Problem: Schemas scattered across repos; no single source of truth Solution: Centralise schemas (e.g., Confluent Schema Registry, AWS Glue, custom DB)

Pitfall 2: Schemas Out of Sync

Problem: Schema registry says one thing, deployed code does another Solution: Generate code from schemas (schema-first approach)

Pitfall 3: Overly Strict Validation

Problem: Skill blocks benign changes (e.g., adding a comment to schema) Solution: Differentiate between semantic changes (breaking) and non-semantic (comments, reordering)

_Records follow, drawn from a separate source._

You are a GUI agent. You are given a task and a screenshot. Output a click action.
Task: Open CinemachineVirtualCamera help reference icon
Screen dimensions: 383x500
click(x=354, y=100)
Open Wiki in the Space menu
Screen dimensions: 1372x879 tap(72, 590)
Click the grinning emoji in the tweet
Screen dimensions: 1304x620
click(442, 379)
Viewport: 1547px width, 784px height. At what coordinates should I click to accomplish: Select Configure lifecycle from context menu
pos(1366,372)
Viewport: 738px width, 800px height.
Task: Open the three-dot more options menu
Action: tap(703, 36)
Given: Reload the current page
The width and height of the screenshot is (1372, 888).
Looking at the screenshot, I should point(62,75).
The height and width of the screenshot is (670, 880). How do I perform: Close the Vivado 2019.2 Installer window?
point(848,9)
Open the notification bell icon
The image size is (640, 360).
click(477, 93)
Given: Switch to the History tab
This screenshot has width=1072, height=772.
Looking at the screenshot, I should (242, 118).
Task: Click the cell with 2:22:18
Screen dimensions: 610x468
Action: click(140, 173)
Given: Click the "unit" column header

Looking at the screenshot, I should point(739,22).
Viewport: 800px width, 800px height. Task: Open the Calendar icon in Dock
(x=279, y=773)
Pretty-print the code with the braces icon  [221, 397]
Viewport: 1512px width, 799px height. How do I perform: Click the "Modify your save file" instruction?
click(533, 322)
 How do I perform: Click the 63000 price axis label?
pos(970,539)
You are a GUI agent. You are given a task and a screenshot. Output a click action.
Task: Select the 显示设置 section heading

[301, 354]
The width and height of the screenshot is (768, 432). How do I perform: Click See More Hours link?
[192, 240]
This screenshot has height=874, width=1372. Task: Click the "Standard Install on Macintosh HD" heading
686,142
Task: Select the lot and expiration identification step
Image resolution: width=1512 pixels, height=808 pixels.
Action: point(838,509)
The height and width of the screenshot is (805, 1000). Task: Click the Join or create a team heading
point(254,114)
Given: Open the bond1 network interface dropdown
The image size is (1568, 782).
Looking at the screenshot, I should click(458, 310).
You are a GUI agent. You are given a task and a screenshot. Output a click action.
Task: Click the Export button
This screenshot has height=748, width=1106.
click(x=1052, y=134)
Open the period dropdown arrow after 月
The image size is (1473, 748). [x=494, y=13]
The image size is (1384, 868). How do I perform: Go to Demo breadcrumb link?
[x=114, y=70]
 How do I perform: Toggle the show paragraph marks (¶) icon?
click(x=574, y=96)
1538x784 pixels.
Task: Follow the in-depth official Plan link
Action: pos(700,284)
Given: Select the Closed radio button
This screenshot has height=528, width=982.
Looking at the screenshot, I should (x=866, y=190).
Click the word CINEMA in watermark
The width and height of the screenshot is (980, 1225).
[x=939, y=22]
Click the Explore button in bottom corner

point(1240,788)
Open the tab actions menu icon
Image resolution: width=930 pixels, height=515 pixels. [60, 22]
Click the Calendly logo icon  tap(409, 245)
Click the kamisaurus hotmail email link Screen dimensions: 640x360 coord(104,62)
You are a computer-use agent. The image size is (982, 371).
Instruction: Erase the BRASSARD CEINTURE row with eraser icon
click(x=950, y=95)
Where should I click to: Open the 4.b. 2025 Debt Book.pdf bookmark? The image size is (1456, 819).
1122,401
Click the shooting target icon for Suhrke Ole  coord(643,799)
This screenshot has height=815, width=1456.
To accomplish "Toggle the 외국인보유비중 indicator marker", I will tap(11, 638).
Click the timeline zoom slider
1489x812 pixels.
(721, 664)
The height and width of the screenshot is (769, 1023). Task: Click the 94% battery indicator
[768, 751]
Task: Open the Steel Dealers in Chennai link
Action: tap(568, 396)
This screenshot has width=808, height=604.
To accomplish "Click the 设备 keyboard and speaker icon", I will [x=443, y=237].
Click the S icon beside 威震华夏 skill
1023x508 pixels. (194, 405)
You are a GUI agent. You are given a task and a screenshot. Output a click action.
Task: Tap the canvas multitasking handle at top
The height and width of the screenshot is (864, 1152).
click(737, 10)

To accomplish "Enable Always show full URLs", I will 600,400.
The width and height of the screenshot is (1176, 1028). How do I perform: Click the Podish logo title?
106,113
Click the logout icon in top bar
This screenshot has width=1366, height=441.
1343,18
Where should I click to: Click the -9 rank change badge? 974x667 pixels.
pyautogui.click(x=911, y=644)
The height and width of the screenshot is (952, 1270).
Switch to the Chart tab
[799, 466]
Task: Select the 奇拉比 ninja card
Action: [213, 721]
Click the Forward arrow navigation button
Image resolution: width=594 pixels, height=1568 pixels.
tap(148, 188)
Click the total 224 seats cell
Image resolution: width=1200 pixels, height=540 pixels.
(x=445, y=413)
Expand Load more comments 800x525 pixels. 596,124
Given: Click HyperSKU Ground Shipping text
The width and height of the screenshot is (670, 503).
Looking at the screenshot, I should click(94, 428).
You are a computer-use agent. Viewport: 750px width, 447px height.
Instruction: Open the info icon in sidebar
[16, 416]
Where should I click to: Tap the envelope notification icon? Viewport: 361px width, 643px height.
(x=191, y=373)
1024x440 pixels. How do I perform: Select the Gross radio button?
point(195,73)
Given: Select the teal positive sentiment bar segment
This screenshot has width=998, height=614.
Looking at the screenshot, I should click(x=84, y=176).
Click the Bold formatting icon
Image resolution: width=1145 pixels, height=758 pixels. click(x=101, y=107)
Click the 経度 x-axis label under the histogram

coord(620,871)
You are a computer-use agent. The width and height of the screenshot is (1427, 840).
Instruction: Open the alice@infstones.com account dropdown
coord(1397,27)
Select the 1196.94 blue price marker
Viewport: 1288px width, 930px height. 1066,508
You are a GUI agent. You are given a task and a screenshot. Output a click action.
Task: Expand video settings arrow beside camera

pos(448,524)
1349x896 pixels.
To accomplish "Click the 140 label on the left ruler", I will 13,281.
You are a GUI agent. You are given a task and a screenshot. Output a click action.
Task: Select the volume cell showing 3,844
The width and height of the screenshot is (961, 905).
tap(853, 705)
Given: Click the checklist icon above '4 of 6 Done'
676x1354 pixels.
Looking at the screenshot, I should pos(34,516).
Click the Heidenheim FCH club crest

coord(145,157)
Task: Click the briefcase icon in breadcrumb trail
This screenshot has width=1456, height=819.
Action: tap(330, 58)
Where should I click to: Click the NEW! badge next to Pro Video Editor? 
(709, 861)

Pitfall 4: No Consumer Tracking

Problem: Don’t know which services consume which APIs Solution: Maintain consumer registry; auto-notify consumers of breaking changes

---

Advanced Considerations

Consumer-Driven Contracts

Pattern: Consumers define the contract (what they need), not the provider

Example (using Pact):

// Consumer test (FrontendApp)
expect(GET /users/123).to.return({
  id: 123,
  email: "user@example.com",
  name: "John Doe"
})

// Provider must fulfill this contract
// If provider tries to remove "email", tests fail

Agent skill integration: Validate provider changes against consumer contracts

---

Schema Evolution Strategies

Strategy 1: Versioned URLs

/v1/users  (old)
/v2/users  (new, breaking)

✅ Clear separation ❌ Duplicate endpoints, harder to maintain

Strategy 2: Versioned Accept Headers

Accept: application/vnd.myapi.v1+json
Accept: application/vnd.myapi.v2+json

✅ Single URL ❌ More complex routing

Strategy 3: Optional Fields + Deprecation

{
  "email": "...",        // Keep for 6 months
  "username": "...",     // New preferred field
  "_deprecated": ["email"]
}

✅ Smooth transition ❌ Schema bloat over time

Agent skill: Enforce chosen strategy (e.g., “We use versioned URLs”)

---

Integration with CI/CD

Block PRs with breaking changes:

# .github/workflows/schema-validation.yml
name: API Contract Validation

on: [pull_request]

jobs:
  validate:
    runs-on: ubuntu-latest
    steps:
      - uses: actions/checkout@v2
      - name: Detect breaking changes
        run: |
          python scripts/detect_breaking_changes.py \
            --old schema-registry/user-api-v1.2.0.json \
            --new openapi.yaml
      - name: Fail if breaking without version bump
        run: |
          # Check version incremented to MAJOR if breaking changes

---

Related Topics

• Agent Skills Framework - How to build governance skills
• ADR Automation - Documenting API design decisions
• Security Automation - PII detection overlaps with security

---

Key Takeaway

Contract validation prevents integration chaos in large enterprises.

Without automation:

• Breaking changes discovered in production (incidents)
• Manual schema reviews (bottleneck)
• Inconsistent naming (integration friction)
• PII leaks (compliance risk)

With automation (integration-contract-validator skill):

• Breaking changes caught before deployment (no incidents)
• Schemas validated automatically (no bottleneck)
• Naming conventions enforced (consistent APIs)
• PII detected early (compliance by default)

ROI Calculation:

• Time to build skill: 6-12 hours
• Time saved per API change: 2-4 hours (no manual review)
• Incidents prevented: 1-2 per quarter (high-impact)

Start:

1. Set up a schema registry (start simple: JSON files in git)
2. Define your standards (naming, versioning, PII rules)
3. Build the integration-contract-validator skill
4. Test on 1-2 APIs
5. Integrate into CI/CD
6. Expand to all APIs

The goal: Make contract-first design default. Agents enforce schema governance so architects can focus on API strategy, not policing individual changes.

Best practice: Combine with consumer-driven contracts (Pact) for true collaboration between teams.